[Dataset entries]
• • • • • • •
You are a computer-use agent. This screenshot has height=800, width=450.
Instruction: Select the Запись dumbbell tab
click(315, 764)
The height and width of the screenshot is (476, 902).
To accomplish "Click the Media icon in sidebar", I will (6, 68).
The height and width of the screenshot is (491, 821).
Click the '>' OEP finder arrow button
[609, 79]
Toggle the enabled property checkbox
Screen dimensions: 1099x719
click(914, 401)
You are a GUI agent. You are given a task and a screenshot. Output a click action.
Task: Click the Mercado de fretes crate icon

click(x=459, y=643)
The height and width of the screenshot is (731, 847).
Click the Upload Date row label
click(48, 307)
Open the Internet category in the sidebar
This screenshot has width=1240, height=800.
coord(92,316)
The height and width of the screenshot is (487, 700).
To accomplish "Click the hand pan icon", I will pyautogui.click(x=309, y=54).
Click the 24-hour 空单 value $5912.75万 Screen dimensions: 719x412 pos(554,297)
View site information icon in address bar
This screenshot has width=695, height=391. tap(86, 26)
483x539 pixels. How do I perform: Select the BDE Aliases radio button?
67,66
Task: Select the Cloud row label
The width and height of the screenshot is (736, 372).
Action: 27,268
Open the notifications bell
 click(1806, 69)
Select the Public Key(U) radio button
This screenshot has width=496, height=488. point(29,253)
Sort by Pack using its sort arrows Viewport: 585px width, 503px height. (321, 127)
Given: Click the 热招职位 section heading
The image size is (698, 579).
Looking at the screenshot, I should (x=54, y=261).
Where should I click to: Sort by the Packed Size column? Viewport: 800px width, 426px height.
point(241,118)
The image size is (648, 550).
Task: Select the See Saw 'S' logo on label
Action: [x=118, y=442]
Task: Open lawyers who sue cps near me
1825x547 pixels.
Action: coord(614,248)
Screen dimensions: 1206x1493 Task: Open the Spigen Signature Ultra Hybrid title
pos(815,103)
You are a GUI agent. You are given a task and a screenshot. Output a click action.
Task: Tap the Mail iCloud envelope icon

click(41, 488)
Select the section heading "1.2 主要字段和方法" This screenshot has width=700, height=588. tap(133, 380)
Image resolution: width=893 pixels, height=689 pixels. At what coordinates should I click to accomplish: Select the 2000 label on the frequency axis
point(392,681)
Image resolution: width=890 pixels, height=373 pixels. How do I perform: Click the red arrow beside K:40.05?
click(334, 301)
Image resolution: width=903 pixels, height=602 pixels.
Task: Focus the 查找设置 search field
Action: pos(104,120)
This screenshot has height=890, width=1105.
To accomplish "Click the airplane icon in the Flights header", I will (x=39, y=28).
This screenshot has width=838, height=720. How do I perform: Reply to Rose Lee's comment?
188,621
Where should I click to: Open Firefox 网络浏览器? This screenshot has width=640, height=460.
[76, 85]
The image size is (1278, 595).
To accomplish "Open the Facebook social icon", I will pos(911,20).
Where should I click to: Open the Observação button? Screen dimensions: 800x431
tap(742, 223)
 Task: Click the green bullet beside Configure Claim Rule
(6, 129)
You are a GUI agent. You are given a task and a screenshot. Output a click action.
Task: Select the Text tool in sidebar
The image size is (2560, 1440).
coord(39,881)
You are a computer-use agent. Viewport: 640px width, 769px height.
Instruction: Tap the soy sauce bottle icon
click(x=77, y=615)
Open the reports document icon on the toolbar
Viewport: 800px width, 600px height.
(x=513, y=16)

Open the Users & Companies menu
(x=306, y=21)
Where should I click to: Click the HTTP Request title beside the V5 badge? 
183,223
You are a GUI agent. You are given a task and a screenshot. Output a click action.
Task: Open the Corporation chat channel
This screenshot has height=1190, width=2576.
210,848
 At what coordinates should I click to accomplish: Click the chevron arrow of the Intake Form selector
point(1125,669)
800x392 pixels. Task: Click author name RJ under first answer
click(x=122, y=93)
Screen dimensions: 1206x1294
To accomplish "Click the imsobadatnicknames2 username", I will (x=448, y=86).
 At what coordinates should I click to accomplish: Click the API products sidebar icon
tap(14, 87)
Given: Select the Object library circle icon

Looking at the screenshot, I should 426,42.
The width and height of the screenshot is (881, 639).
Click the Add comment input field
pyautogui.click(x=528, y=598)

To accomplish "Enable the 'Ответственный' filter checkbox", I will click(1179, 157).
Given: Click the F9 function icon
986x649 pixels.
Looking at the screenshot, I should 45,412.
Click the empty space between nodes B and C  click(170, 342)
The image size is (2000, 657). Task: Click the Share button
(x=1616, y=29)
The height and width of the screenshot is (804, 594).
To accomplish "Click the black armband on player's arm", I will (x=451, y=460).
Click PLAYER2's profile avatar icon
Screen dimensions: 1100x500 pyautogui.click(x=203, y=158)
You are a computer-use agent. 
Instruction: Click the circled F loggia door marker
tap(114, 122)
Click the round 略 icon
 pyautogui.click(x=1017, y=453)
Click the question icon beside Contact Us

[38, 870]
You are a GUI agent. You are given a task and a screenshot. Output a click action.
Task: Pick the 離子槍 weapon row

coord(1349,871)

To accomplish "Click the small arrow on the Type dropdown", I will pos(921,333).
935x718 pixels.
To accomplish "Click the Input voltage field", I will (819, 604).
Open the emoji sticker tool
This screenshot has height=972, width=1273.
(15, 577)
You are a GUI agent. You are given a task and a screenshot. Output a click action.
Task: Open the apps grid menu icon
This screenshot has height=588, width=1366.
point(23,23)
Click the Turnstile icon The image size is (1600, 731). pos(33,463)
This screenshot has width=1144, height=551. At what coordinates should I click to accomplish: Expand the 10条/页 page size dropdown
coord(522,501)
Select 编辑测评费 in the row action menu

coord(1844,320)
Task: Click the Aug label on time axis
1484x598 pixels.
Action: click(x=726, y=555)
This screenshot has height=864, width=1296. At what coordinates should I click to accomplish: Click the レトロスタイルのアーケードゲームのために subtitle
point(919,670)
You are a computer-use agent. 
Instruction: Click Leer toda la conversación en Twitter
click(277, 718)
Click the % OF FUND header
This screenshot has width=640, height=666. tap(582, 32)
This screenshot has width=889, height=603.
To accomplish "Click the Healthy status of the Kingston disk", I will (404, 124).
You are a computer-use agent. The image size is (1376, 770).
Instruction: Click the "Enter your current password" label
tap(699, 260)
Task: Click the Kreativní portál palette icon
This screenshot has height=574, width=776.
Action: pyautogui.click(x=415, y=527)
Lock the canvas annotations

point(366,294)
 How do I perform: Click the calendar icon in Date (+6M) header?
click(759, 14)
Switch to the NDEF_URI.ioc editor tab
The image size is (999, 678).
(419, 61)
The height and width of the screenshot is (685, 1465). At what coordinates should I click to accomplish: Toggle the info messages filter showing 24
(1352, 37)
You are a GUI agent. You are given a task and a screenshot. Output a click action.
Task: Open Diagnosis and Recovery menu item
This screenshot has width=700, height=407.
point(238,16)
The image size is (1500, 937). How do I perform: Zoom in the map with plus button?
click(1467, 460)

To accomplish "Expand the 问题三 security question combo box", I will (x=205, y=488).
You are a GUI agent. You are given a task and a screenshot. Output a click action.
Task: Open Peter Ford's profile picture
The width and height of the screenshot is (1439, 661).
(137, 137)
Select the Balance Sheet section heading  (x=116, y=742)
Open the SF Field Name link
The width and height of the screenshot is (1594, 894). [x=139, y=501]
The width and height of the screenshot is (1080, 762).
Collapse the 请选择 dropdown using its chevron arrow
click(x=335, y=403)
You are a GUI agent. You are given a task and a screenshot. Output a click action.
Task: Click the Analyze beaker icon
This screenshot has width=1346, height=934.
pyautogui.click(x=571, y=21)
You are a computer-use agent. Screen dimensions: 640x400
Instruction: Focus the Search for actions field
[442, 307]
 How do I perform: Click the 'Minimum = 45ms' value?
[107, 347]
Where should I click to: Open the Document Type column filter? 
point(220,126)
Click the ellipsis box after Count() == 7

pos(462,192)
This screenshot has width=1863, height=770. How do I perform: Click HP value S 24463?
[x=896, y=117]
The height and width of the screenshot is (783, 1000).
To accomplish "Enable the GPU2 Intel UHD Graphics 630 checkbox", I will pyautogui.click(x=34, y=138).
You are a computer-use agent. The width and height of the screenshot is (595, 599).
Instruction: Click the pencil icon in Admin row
• • • • • • •
Task prompt — Write out every line of the entries that holds the word "will".

Finished exercise —
To accomplish "Click the Media icon in sidebar", I will (6, 68).
To accomplish "Click the hand pan icon", I will pyautogui.click(x=309, y=54).
To accomplish "Click the airplane icon in the Flights header", I will (x=39, y=28).
To accomplish "Open the Facebook social icon", I will pos(911,20).
To accomplish "Click the imsobadatnicknames2 username", I will (x=448, y=86).
To accomplish "Enable the 'Ответственный' filter checkbox", I will click(1179, 157).
To accomplish "Click the black armband on player's arm", I will (x=451, y=460).
To accomplish "Click the small arrow on the Type dropdown", I will pos(921,333).
To accomplish "Click the Input voltage field", I will (819, 604).
To accomplish "Click the Healthy status of the Kingston disk", I will (404, 124).
To accomplish "Expand the 问题三 security question combo box", I will (x=205, y=488).
To accomplish "Enable the GPU2 Intel UHD Graphics 630 checkbox", I will pyautogui.click(x=34, y=138).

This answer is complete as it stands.